### Exercises
**a)** Using the forum thread on agency, answer each question in a single line, marked (i), (ii), (iii) as below.
(i) What did MattJ think people meant when they spoke about "agency" and AI?
(ii) Which program was claimed to be best understood through the concept of "agency"?
(iii) What did Chris_Leong say he was trying to nudge people toward?
**b)** Summarize the forum thread on agency in three sentences.
**c)** Pick up the forum thread on agency after its last line, continuing Max H's reply.

### Text provided
▽

- MattJ 24 Apr 2023 13:06 UTC
  1 point
  0
  Parent
  This answer is a little bit confusing to me. You say that ”agency” may be an important concept even if we don’t have a deep understanding of what it entails. But how about a simple understanding?
  
  I thought that when people spoke about ”agency” and AI, they meant something like ”a capacity to set their own final goals”, but then you claim that Stockfish could best be understood by using the concept of ”agency”. I don’t see how.
  
  I myself kind of agree with the sentiment in the original post that ”agency” is a superfluous concept, but want to understand the opposite view?
  - Chris_Leong 24 Apr 2023 13:32 UTC
    2 points
    0
    Parent
    To clarify, I wasn’t arguing it was a superficial concept, just trying to collect all the possible reasons together and nudge people towards making the use cases/applications more precise.
  - Max H 24 Apr 2023 13:48 UTC
    1 point
    0
    Parent
    you claim that Stockfish could best be understood by using the concept of ”agency”. I don’t see how.

△

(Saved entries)
▽

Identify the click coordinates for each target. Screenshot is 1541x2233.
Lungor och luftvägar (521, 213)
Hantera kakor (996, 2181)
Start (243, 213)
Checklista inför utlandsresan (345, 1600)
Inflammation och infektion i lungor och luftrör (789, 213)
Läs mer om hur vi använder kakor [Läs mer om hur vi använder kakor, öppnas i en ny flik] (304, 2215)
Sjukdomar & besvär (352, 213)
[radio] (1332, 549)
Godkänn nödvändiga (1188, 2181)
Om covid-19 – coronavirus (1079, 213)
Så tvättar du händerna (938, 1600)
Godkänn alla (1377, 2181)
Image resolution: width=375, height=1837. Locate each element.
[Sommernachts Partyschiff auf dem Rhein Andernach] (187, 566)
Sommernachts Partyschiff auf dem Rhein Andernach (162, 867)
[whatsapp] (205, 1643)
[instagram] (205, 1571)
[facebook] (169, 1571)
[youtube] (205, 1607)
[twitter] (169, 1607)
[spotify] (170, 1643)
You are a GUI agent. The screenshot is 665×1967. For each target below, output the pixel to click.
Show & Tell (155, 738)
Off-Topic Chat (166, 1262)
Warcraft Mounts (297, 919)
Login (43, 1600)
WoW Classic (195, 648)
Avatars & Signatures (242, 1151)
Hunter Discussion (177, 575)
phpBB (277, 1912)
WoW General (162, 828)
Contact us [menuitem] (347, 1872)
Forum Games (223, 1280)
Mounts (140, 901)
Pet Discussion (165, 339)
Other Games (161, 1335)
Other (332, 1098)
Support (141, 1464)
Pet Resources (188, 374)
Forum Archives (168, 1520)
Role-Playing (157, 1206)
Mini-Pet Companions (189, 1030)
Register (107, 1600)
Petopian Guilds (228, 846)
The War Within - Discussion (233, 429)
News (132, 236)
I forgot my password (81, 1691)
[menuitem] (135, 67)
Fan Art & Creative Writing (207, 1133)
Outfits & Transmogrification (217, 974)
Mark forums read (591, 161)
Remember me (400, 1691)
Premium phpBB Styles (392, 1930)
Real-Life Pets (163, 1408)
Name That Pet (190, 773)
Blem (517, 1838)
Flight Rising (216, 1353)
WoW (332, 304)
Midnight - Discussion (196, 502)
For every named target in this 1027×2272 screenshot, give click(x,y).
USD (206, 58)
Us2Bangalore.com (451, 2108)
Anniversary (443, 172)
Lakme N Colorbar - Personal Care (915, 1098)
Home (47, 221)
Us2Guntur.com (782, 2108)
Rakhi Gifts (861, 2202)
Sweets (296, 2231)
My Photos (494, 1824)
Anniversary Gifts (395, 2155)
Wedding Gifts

△

### Answers to the problems
**a)**
(i) Something like "a capacity to set their own final goals."
(ii) Stockfish.
(iii) Making the use cases/applications more precise.

**b)** MattJ finds an earlier answer confusing, asks whether "agency" could at least have a simple understanding, and does not see how Stockfish could best be understood through that concept. MattJ somewhat agrees that "agency" is a superfluous concept but wants to understand the opposite view. Chris_Leong replies that he was only collecting all the possible reasons together and nudging people toward more precise use cases, and Max H quotes MattJ's objection about Stockfish.

**c)**
    I didn’t claim that Stockfish was best understood by using the concept of agency. I claimed agency was one useful model. Consider the first diagram in this post on embedded agency: you can regard Stockfish as Alexi playing a chess video game. By modeling Stockfish as an agent in this situation, you can abstract its internal workings somewhat and predict that it will beat you at chess, even if you can’t predict the exact moves it makes, or why it makes those moves.
    
    > I thought that when people spoke about ”agency” and AI, they meant something like ”a capacity to set their own final goals”
    
    I think this is not what is meant by agency. Do I have the capacity to set (i.e. change) my own final goals? Maybe so, but I sure don’t want to. My final goals are probably complex and I may be uncertain about what they are, but one day I might be able to extrapolate them into something concrete and coherent.
    
    I would say that an agent is something which is usefully modeled as having any kind of goals at all, regardless of what those goals are. As the ability of a system to achieve those goals increases, the model as an agent gets more useful and predictive relative to other models based on (for example) the system’s internal workings. If I want to know whether Kasparov is going to beat me at chess, a detailed model of neuroscience and a scan of his brain is less useful than modeling him as an agent whose goal is to win the game. Similarly, for Mu Zero, a mechanistic understanding of the artificial neural networks it is comprised of is probably less useful than modeling it as a capable Go agent, when predicting what moves it will make.
- M. Y. Zuo 8 Aug 2023 1:09 UTC
  1 point
  0
  Parent
  Is there a fixed, concrete, definition of “convergent property” or “instrumentally convergent” that most folks can agree on?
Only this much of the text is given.